Saturday, September 17, 2005

L.A. Renoir Paints the Way to Recovery of Stolen Rembrandt

LOS ANGELES TIMES

Saturday September 17, 2005

L.A. Renoir Paints the Way to Recovery of Stolen Rembrandt
* Seizure of the French artist's work here leads to Denmark, where the last of three works taken in 2000 is recovered.

By Steven Barrie-Anthony, Times Staff Writer

The last of three valuable paintings stolen from a Swedish museum nearly five years ago was recovered Thursday in Copenhagen when an FBI agent posing as a buyer offered to purchase the Rembrandt self-portrait.

The recovery was the latest installment in a saga with all the makings of a Hollywood blockbuster, and on Friday, it turned out to have an L.A. connection.

The crime that set the tale in motion occurred Dec. 22, 2000, when three men with machine guns stormed the Swedish National Museum in Stockholm, grabbed the Rembrandt and two paintings by Renoir, and made an elaborate getaway that included tossing spikes on the road, blowing up parked cars and zipping away on a speedboat with a haul estimated by the FBI to be worth about $45 million.

A multinational investigation followed, and Stockholm police quickly retrieved one of the paintings, Renoir's "Conversation." But then the trail went cold -- until this year, when an FBI unit investigating a Eurasian crime syndicate came across the second Renoir, "Young Parisian," in Los Angeles.

That recovery led the FBI and a host of local, national and international law enforcement agencies to track down the Rembrandt self-portrait and mount a sting operation in a Copenhagen hotel.

The suspects, four Swedish residents who have been arrested and are awaiting indictment, were asking for half a million dollars, according to the FBI, a fraction of the painting's estimated $36-million value.

The Renoir arrived here through Los Angeles International Airport about two years ago, according to J.P. Weis, special agent in charge of the FBI's L.A. office, who spoke alongside representatives of the Los Angeles County Sheriff's Department, U.S. Immigration and Customs Enforcement and other agencies at a news conference Friday in the Federal Building in Westwood.
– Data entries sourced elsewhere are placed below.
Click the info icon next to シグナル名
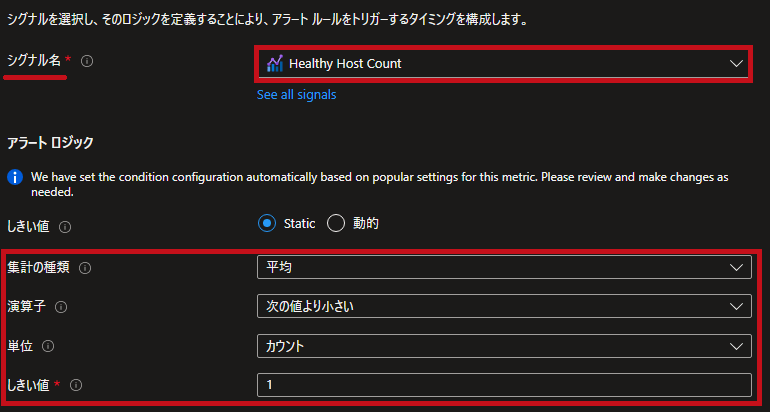Image resolution: width=770 pixels, height=412 pixels. point(87,61)
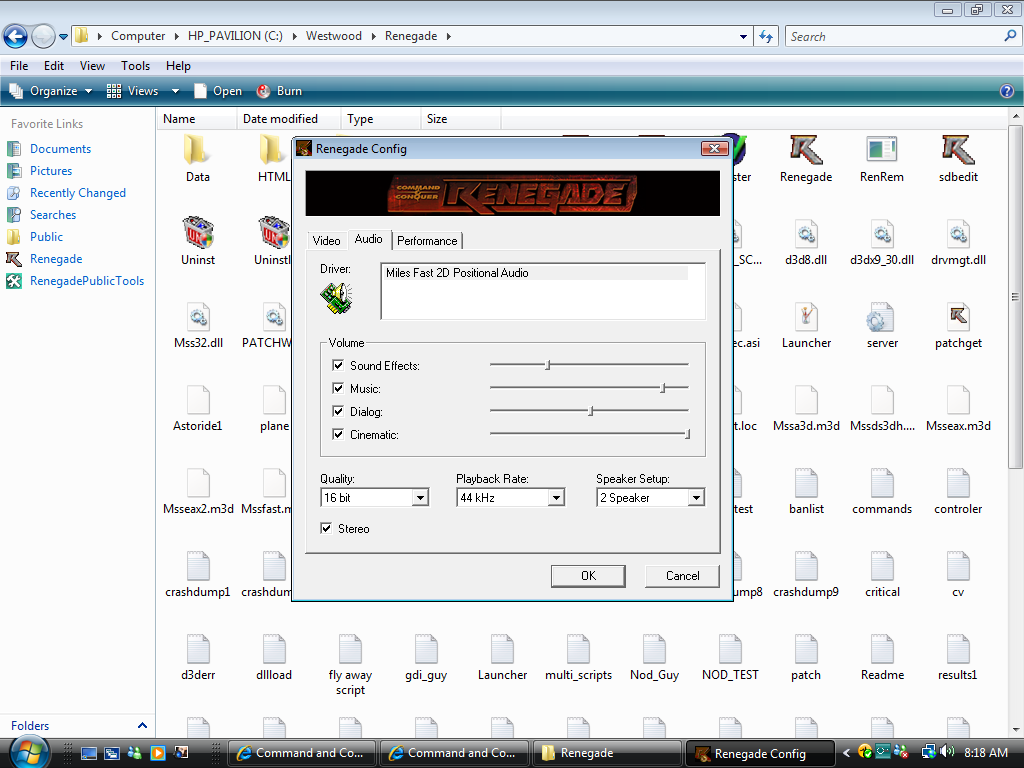Expand the Playback Rate dropdown
Image resolution: width=1024 pixels, height=768 pixels.
click(556, 498)
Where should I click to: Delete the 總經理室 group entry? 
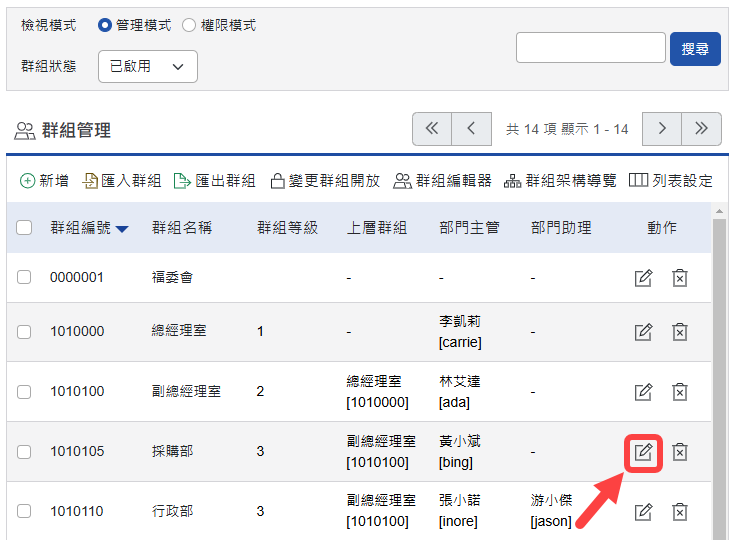tap(679, 331)
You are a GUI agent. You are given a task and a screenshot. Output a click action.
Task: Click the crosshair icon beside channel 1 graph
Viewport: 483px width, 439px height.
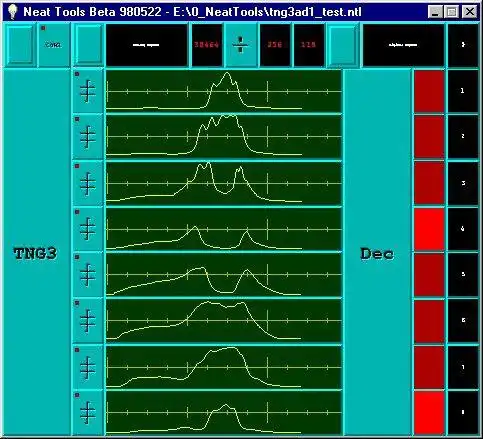[x=88, y=91]
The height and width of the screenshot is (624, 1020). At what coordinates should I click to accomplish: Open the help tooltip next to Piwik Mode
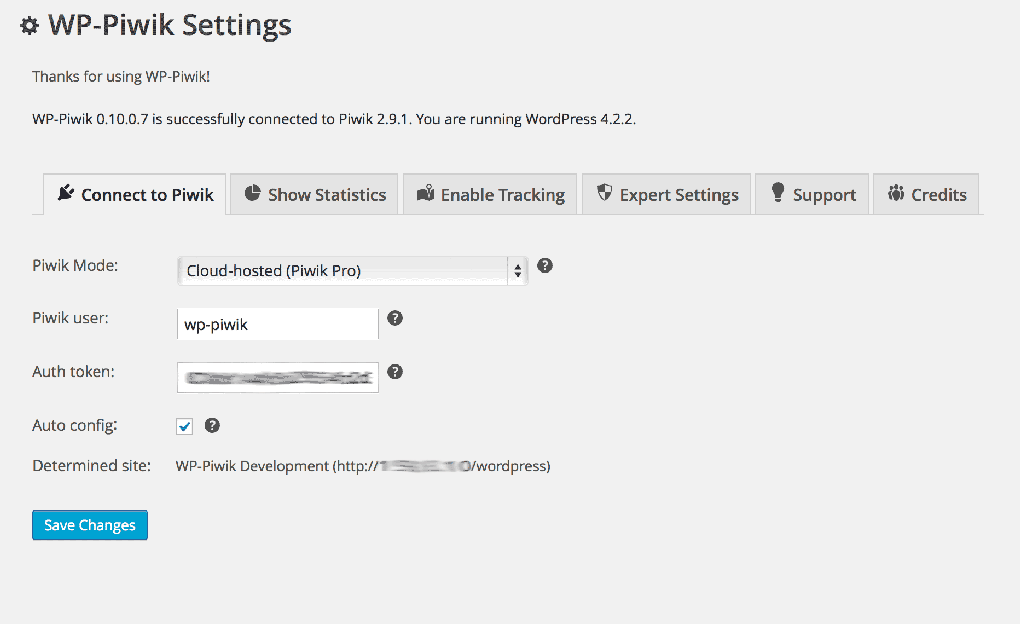click(544, 265)
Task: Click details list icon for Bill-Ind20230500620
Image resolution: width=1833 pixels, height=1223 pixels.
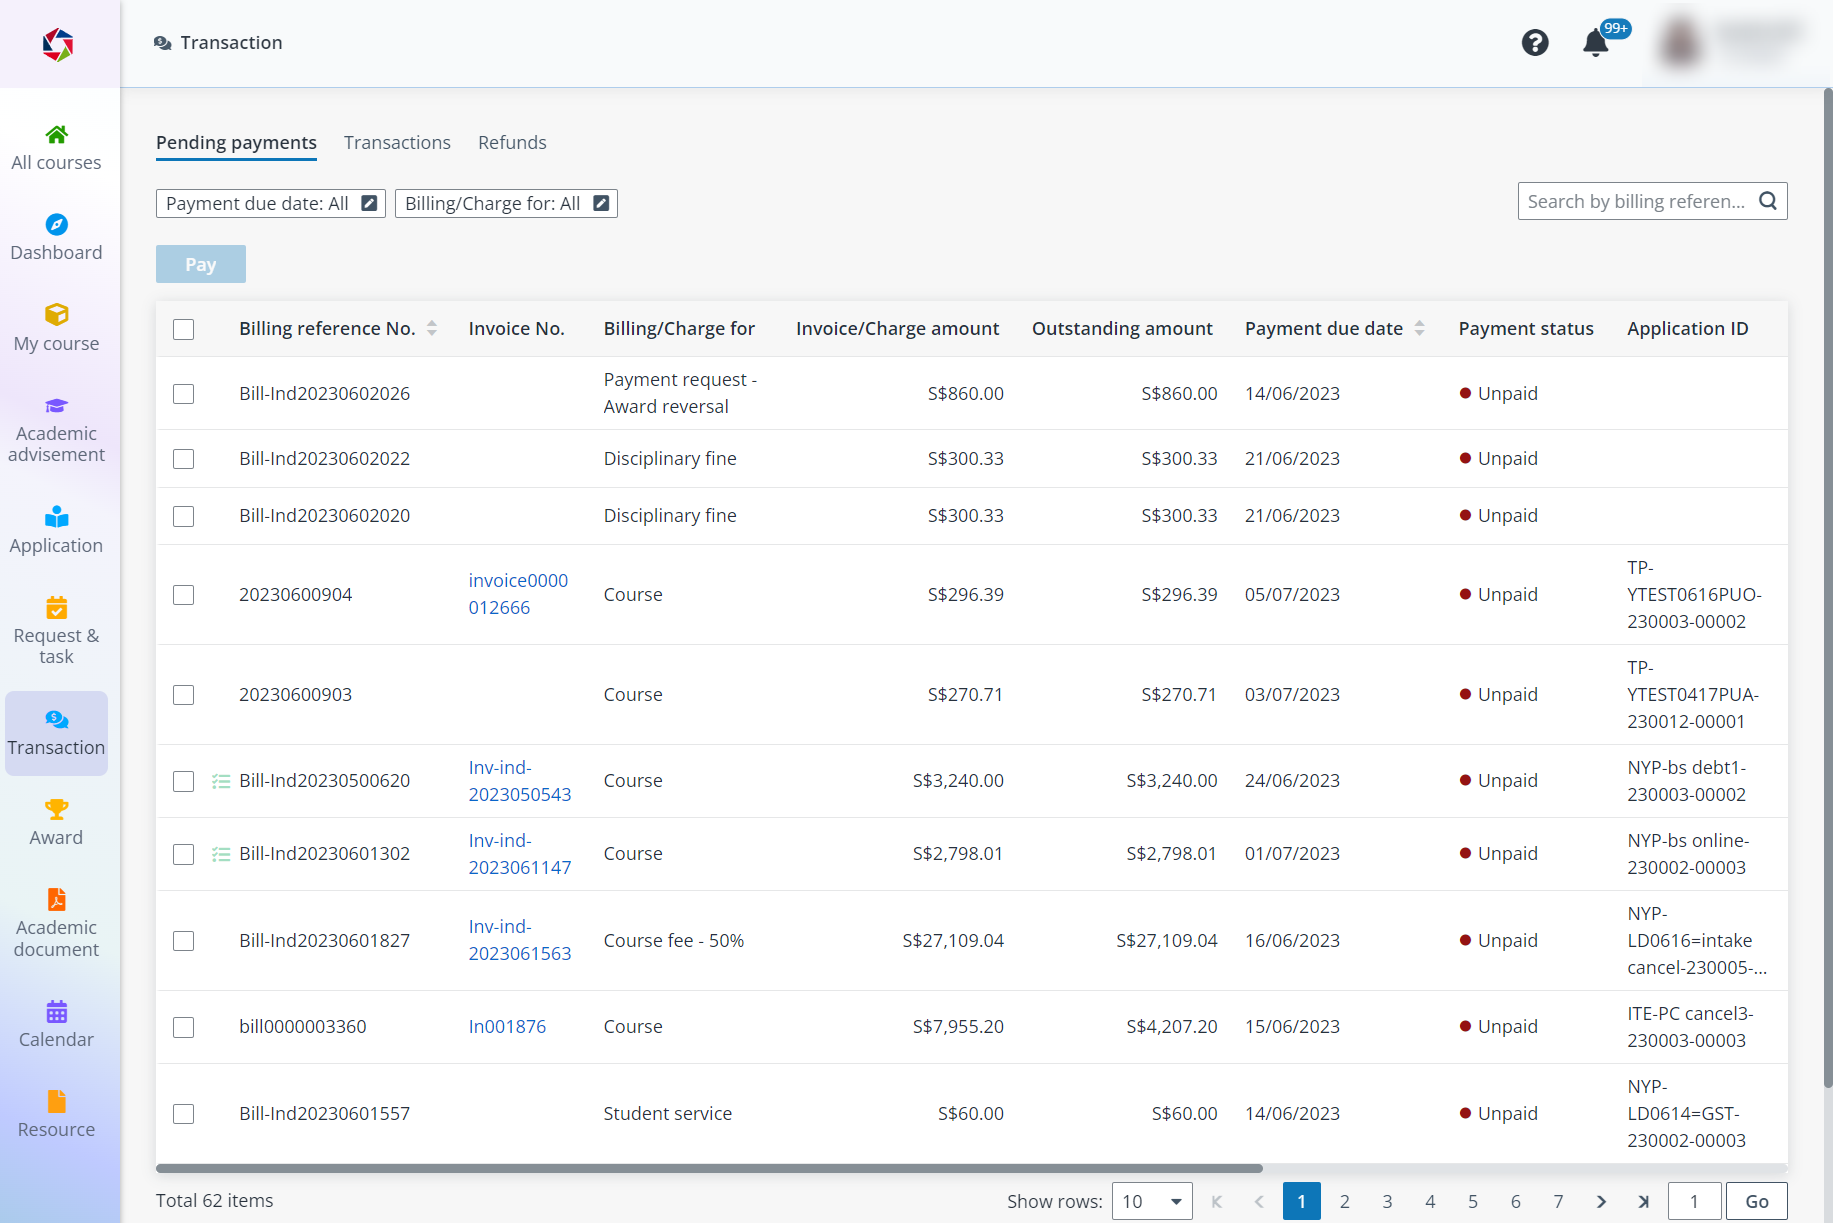Action: pyautogui.click(x=221, y=781)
Nearby, an easel displayed the recovered Renoir, featuring a small scratch above the subject's ear -- superficial damage to the painting's varnish that authorities said could easily be fixed.

The representatives of the agencies involved declined to address most details of the local recovery, citing an ongoing investigation into an organized crime ring.

It is not unusual for stolen artwork to become caught up in other illegal activities, said Sheriff's Capt. Stephen Johnson.

"It's often used as collateral for various kinds of illegal transactions," he said. Stolen art this famous and expensive is essentially unsalable, said Scott Schaefer, curator of paintings at the J. Paul Getty Museum, who was in charge of authenticating the Renoir and was also at the news conference.

But if the illicit owner is intent on selling, he said, Los Angeles is a good locale in which to make an attempt.

"There are both private and public investors here who are big buyers," Schaeffer said.